We're in a world gone mad, where incompetence and malice-or-corruption (depending on how charitable you wanna be about it) dominate. The benchmark for your home fileserver's reliably isn't perfection; it just has to be better than alternatives (e.g. "you're the product, not the customer" type services).
And that's pretty damn easy to achieve. My file server doesn't even have a "check if this file complies with my TOS, and then delete it just to spite myself" to ever possibly malfunction. Why would I deliberately build additional risk into it?
"Believe me!" -- Donald Trump
I do store classified data in the cloud. I don't store it in google docs though.
Some of the cloud options offer security that is at military classification. Some of data that I work with cannot leave the country, has to remain inside certain datacenters and has a load of other security requirements around it. We still use the cloud.
Believe it or not Microsoft's Azure product is very secure if configured correctly.
You uploaded it to a platform that allows you to edit the documents in a web browser. How exactly did you NOT think you gave permission to google to open your docs?

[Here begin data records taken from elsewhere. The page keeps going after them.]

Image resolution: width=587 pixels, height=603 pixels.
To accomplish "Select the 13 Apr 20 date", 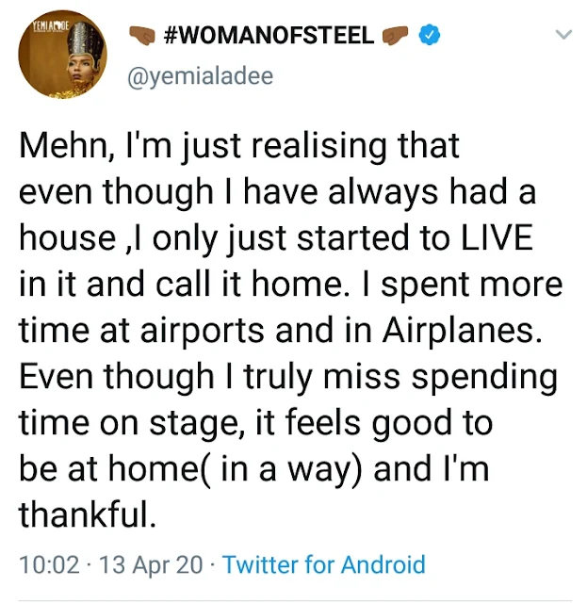I will 151,564.
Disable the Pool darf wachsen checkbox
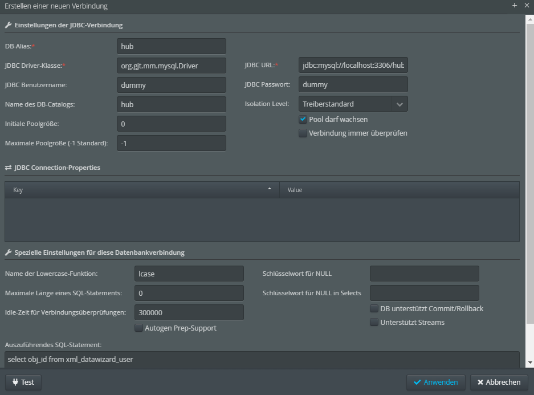Screen dimensions: 534x395 (303, 120)
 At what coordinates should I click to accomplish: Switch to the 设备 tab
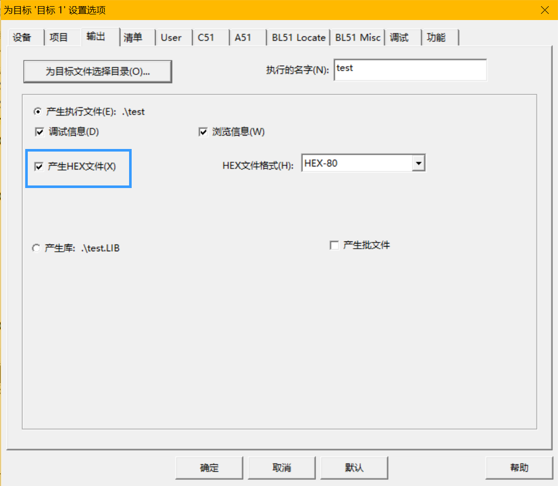(x=22, y=38)
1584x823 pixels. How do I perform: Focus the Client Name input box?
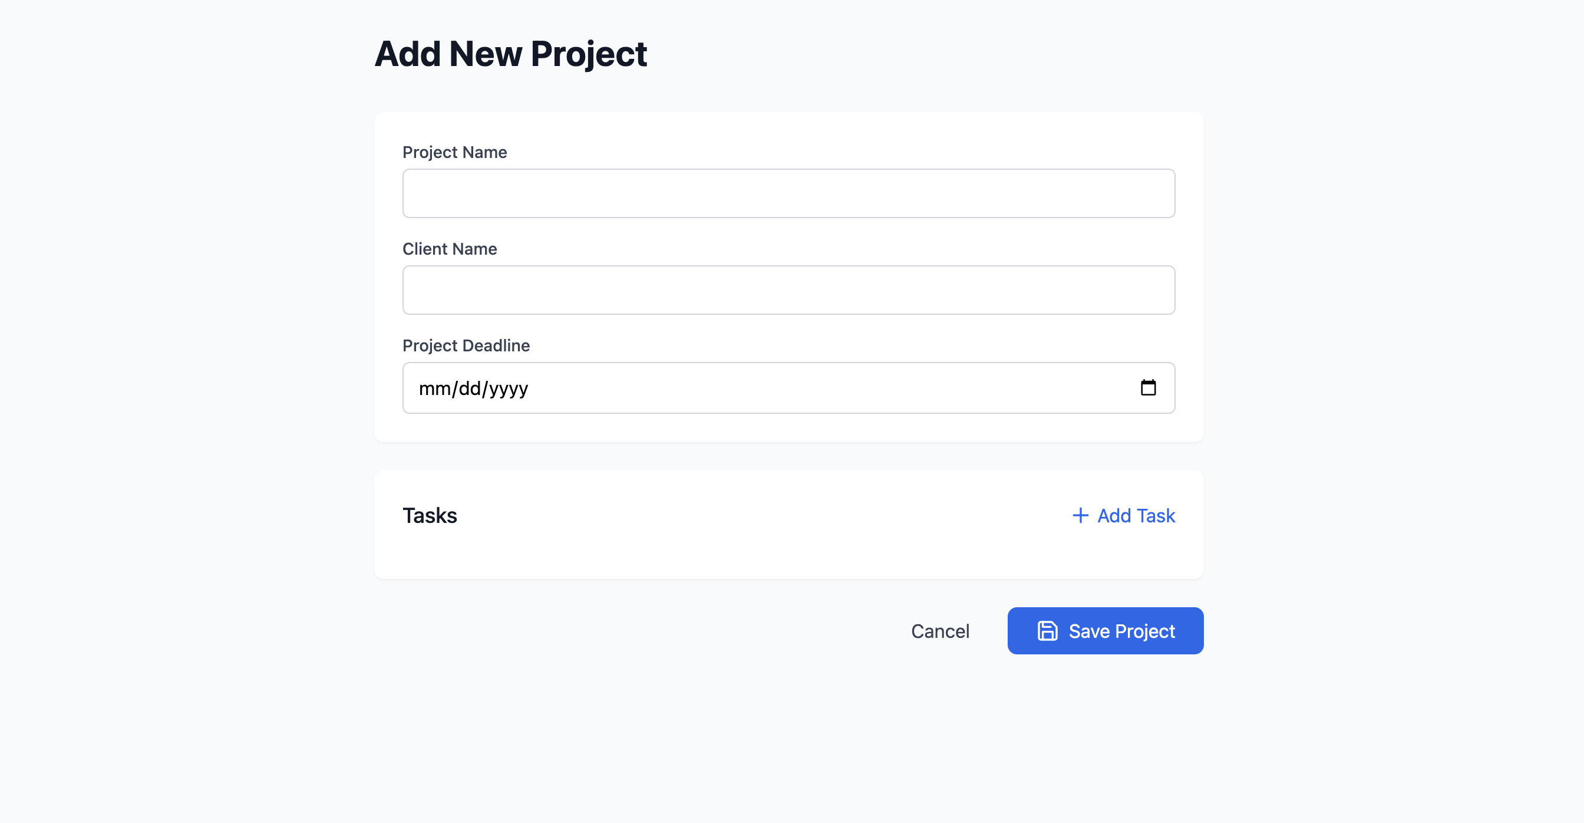click(788, 289)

If they can't open the docs they can't give you the ability to edit them. And then you have to expect them to build protections to stop bad docs taking the system off line.
Congratulations on completely missing the point.
Google can provide CRUD capabilities without ever knowing the content of the data.
It's the same way that a DBA can administer a database without ever looking at its data. In theory that's not possible but in practice it's very easy. Just the same for Google and docs.
I do store classified data in the cloud. I don't store it in google docs though.
Some of the cloud options offer security that is at military classification. Some of data that I work with cannot leave the country, has to remain inside certain datacenters and has a load of other security requirements around it. We still use the cloud.
Believe it or not Microsoft's Azure product is very secure if configured correctly.
That is only remotely the cloud we're talking about here.
The shepherds did so well protecting the flock that the sheep no longer believed that wolves existed.
See subject: I heard references to "cloud" way, Way, WAY back circa 1994 asI 1st started doing cross-platform coding to AS/400 midranges (OS/400) then & per the song?
I DON'T WANT TO KNOW "CLOUD" @ ALL, lol... @ least not in its present showing!